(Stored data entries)
———

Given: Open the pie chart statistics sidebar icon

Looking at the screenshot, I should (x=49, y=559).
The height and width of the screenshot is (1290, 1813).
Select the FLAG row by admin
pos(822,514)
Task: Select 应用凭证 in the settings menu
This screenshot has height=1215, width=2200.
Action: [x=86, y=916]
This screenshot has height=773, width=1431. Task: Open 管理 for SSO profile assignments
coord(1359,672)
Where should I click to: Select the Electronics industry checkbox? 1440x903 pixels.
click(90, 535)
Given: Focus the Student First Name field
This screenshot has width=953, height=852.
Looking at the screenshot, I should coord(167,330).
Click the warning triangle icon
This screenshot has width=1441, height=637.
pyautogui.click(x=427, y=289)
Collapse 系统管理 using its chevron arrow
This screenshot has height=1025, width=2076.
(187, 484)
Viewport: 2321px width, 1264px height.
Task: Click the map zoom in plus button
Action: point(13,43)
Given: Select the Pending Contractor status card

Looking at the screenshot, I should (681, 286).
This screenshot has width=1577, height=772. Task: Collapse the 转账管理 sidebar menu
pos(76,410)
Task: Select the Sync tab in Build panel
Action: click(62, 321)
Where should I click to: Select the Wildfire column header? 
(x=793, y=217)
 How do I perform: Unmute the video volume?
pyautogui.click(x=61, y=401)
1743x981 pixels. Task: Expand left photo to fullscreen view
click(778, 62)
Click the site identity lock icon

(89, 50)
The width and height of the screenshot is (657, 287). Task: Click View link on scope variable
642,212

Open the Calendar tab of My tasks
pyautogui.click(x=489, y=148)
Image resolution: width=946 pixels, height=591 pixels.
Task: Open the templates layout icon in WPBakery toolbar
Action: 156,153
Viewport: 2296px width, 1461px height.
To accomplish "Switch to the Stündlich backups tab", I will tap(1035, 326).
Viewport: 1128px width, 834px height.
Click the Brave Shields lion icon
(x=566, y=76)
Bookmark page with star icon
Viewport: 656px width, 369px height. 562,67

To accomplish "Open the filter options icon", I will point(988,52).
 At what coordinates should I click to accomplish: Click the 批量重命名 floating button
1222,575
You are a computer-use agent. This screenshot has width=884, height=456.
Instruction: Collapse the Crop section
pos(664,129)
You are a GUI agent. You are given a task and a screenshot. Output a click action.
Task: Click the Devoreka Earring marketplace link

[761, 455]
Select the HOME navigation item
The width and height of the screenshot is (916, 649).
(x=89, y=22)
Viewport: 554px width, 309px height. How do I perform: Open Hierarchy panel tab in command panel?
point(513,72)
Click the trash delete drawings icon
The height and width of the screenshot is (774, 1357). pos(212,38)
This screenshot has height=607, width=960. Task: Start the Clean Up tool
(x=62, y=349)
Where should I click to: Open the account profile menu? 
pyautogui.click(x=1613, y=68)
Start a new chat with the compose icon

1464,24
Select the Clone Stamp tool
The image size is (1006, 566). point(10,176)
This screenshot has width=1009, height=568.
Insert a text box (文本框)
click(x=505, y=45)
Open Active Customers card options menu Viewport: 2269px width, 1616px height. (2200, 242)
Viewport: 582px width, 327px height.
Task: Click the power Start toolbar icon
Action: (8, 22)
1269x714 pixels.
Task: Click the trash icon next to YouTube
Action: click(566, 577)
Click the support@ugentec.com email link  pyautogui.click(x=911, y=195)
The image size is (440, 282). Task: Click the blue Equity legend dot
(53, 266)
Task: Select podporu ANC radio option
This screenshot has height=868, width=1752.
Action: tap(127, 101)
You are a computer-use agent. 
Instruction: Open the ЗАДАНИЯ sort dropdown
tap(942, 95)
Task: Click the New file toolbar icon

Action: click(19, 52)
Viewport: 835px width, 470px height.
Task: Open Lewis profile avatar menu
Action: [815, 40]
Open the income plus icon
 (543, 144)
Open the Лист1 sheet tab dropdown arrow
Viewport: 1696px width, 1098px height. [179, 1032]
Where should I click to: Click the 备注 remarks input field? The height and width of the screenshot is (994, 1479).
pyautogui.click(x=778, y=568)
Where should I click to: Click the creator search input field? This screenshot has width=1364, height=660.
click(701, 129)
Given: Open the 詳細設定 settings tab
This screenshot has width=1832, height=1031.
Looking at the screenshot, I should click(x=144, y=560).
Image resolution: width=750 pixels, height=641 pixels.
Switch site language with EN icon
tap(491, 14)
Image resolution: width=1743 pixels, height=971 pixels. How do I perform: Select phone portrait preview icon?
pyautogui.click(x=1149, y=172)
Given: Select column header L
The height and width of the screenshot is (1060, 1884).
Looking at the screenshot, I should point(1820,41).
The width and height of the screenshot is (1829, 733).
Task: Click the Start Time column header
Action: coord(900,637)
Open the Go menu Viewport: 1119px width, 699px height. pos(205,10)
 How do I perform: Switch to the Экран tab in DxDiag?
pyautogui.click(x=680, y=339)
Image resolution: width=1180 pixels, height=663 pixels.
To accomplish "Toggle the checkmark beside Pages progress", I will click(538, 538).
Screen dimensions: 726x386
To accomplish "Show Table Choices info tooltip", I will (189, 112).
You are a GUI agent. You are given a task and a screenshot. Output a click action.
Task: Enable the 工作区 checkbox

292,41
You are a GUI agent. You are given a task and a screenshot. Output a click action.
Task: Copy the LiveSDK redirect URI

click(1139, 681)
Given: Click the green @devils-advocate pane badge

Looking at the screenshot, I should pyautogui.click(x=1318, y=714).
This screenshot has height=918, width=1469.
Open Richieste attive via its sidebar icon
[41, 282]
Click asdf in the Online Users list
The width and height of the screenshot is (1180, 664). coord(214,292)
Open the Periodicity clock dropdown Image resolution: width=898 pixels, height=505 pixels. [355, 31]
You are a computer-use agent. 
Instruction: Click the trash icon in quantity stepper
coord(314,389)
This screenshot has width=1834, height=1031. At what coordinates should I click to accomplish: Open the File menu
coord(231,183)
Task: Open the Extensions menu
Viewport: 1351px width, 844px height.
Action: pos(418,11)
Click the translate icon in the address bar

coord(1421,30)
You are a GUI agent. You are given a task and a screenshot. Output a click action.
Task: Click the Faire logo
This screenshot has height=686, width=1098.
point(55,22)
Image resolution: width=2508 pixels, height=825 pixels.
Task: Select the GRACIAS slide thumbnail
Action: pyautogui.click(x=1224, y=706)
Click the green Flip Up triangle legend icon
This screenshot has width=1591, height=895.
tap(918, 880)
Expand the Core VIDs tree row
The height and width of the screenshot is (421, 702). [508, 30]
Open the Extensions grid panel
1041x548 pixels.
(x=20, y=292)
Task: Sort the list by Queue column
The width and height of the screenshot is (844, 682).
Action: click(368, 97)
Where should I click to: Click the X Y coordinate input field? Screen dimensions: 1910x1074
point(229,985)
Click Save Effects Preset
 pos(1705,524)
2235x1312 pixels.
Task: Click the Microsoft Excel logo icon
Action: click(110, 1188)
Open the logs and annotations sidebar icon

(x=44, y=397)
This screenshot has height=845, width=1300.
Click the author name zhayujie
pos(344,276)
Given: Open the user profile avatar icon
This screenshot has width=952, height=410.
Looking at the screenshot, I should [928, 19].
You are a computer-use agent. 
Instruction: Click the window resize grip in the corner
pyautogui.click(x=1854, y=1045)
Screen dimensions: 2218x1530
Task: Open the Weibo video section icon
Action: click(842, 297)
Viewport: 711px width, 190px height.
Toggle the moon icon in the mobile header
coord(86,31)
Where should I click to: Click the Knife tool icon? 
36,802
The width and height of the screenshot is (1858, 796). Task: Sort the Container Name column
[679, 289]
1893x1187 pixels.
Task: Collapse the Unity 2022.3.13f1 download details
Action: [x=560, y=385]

———

- PROBLEM DETAILS
Each entry needs to be copied out exactly as written.

- RESULT OF THIS TASK
Given: Open the pie chart statistics sidebar icon

Looking at the screenshot, I should (x=49, y=559).
The height and width of the screenshot is (1290, 1813).
Select the FLAG row by admin
pos(822,514)
Task: Select 应用凭证 in the settings menu
This screenshot has height=1215, width=2200.
Action: [x=86, y=916]
This screenshot has height=773, width=1431. Task: Open 管理 for SSO profile assignments
coord(1359,672)
Where should I click to: Select the Electronics industry checkbox? 1440x903 pixels.
click(90, 535)
Given: Focus the Student First Name field
This screenshot has width=953, height=852.
Looking at the screenshot, I should coord(167,330).
Click the warning triangle icon
This screenshot has width=1441, height=637.
pyautogui.click(x=427, y=289)
Collapse 系统管理 using its chevron arrow
This screenshot has height=1025, width=2076.
(187, 484)
Viewport: 2321px width, 1264px height.
Task: Click the map zoom in plus button
Action: point(13,43)
Given: Select the Pending Contractor status card

Looking at the screenshot, I should (681, 286).
This screenshot has width=1577, height=772. Task: Collapse the 转账管理 sidebar menu
pos(76,410)
Task: Select the Sync tab in Build panel
Action: click(62, 321)
Where should I click to: Select the Wildfire column header? 
(x=793, y=217)
 How do I perform: Unmute the video volume?
pyautogui.click(x=61, y=401)
1743x981 pixels. Task: Expand left photo to fullscreen view
click(778, 62)
Click the site identity lock icon

(89, 50)
The width and height of the screenshot is (657, 287). Task: Click View link on scope variable
642,212

Open the Calendar tab of My tasks
pyautogui.click(x=489, y=148)
Image resolution: width=946 pixels, height=591 pixels.
Task: Open the templates layout icon in WPBakery toolbar
Action: 156,153
Viewport: 2296px width, 1461px height.
To accomplish "Switch to the Stündlich backups tab", I will tap(1035, 326).
Viewport: 1128px width, 834px height.
Click the Brave Shields lion icon
(x=566, y=76)
Bookmark page with star icon
Viewport: 656px width, 369px height. 562,67

To accomplish "Open the filter options icon", I will point(988,52).
 At what coordinates should I click to accomplish: Click the 批量重命名 floating button
1222,575
You are a computer-use agent. This screenshot has width=884, height=456.
Instruction: Collapse the Crop section
pos(664,129)
You are a GUI agent. You are given a task and a screenshot. Output a click action.
Task: Click the Devoreka Earring marketplace link

[761, 455]
Select the HOME navigation item
The width and height of the screenshot is (916, 649).
(x=89, y=22)
Viewport: 554px width, 309px height. How do I perform: Open Hierarchy panel tab in command panel?
point(513,72)
Click the trash delete drawings icon
The height and width of the screenshot is (774, 1357). pos(212,38)
This screenshot has height=607, width=960. Task: Start the Clean Up tool
(x=62, y=349)
Where should I click to: Open the account profile menu? 
pyautogui.click(x=1613, y=68)
Start a new chat with the compose icon

1464,24
Select the Clone Stamp tool
The image size is (1006, 566). point(10,176)
This screenshot has width=1009, height=568.
Insert a text box (文本框)
click(x=505, y=45)
Open Active Customers card options menu Viewport: 2269px width, 1616px height. (2200, 242)
Viewport: 582px width, 327px height.
Task: Click the power Start toolbar icon
Action: (8, 22)
1269x714 pixels.
Task: Click the trash icon next to YouTube
Action: click(566, 577)
Click the support@ugentec.com email link  pyautogui.click(x=911, y=195)
The image size is (440, 282). Task: Click the blue Equity legend dot
(53, 266)
Task: Select podporu ANC radio option
This screenshot has height=868, width=1752.
Action: tap(127, 101)
You are a computer-use agent. 
Instruction: Open the ЗАДАНИЯ sort dropdown
tap(942, 95)
Task: Click the New file toolbar icon

Action: click(19, 52)
Viewport: 835px width, 470px height.
Task: Open Lewis profile avatar menu
Action: [815, 40]
Open the income plus icon
 (543, 144)
Open the Лист1 sheet tab dropdown arrow
Viewport: 1696px width, 1098px height. [179, 1032]
Where should I click to: Click the 备注 remarks input field? The height and width of the screenshot is (994, 1479).
pyautogui.click(x=778, y=568)
Where should I click to: Click the creator search input field? This screenshot has width=1364, height=660.
click(701, 129)
Given: Open the 詳細設定 settings tab
This screenshot has width=1832, height=1031.
Looking at the screenshot, I should click(x=144, y=560).
Image resolution: width=750 pixels, height=641 pixels.
Switch site language with EN icon
tap(491, 14)
Image resolution: width=1743 pixels, height=971 pixels. How do I perform: Select phone portrait preview icon?
pyautogui.click(x=1149, y=172)
Given: Select column header L
The height and width of the screenshot is (1060, 1884).
Looking at the screenshot, I should point(1820,41).
The width and height of the screenshot is (1829, 733).
Task: Click the Start Time column header
Action: coord(900,637)
Open the Go menu Viewport: 1119px width, 699px height. pos(205,10)
 How do I perform: Switch to the Экран tab in DxDiag?
pyautogui.click(x=680, y=339)
Image resolution: width=1180 pixels, height=663 pixels.
To accomplish "Toggle the checkmark beside Pages progress", I will click(538, 538).
Screen dimensions: 726x386
To accomplish "Show Table Choices info tooltip", I will (189, 112).
You are a GUI agent. You are given a task and a screenshot. Output a click action.
Task: Enable the 工作区 checkbox

292,41
You are a GUI agent. You are given a task and a screenshot. Output a click action.
Task: Copy the LiveSDK redirect URI

click(1139, 681)
Given: Click the green @devils-advocate pane badge

Looking at the screenshot, I should pyautogui.click(x=1318, y=714).
This screenshot has height=918, width=1469.
Open Richieste attive via its sidebar icon
[41, 282]
Click asdf in the Online Users list
The width and height of the screenshot is (1180, 664). coord(214,292)
Open the Periodicity clock dropdown Image resolution: width=898 pixels, height=505 pixels. [355, 31]
You are a computer-use agent. 
Instruction: Click the trash icon in quantity stepper
coord(314,389)
This screenshot has width=1834, height=1031. At what coordinates should I click to accomplish: Open the File menu
coord(231,183)
Task: Open the Extensions menu
Viewport: 1351px width, 844px height.
Action: pos(418,11)
Click the translate icon in the address bar

coord(1421,30)
You are a GUI agent. You are given a task and a screenshot. Output a click action.
Task: Click the Faire logo
This screenshot has height=686, width=1098.
point(55,22)
Image resolution: width=2508 pixels, height=825 pixels.
Task: Select the GRACIAS slide thumbnail
Action: pyautogui.click(x=1224, y=706)
Click the green Flip Up triangle legend icon
This screenshot has width=1591, height=895.
tap(918, 880)
Expand the Core VIDs tree row
The height and width of the screenshot is (421, 702). [508, 30]
Open the Extensions grid panel
1041x548 pixels.
(x=20, y=292)
Task: Sort the list by Queue column
The width and height of the screenshot is (844, 682).
Action: click(368, 97)
Where should I click to: Click the X Y coordinate input field? Screen dimensions: 1910x1074
point(229,985)
Click Save Effects Preset
 pos(1705,524)
2235x1312 pixels.
Task: Click the Microsoft Excel logo icon
Action: click(110, 1188)
Open the logs and annotations sidebar icon

(x=44, y=397)
This screenshot has height=845, width=1300.
Click the author name zhayujie
pos(344,276)
Given: Open the user profile avatar icon
This screenshot has width=952, height=410.
Looking at the screenshot, I should [928, 19].
You are a computer-use agent. 
Instruction: Click the window resize grip in the corner
pyautogui.click(x=1854, y=1045)
Screen dimensions: 2218x1530
Task: Open the Weibo video section icon
Action: click(842, 297)
Viewport: 711px width, 190px height.
Toggle the moon icon in the mobile header
coord(86,31)
Where should I click to: Click the Knife tool icon? 
36,802
The width and height of the screenshot is (1858, 796). Task: Sort the Container Name column
[679, 289]
1893x1187 pixels.
Task: Collapse the Unity 2022.3.13f1 download details
Action: [x=560, y=385]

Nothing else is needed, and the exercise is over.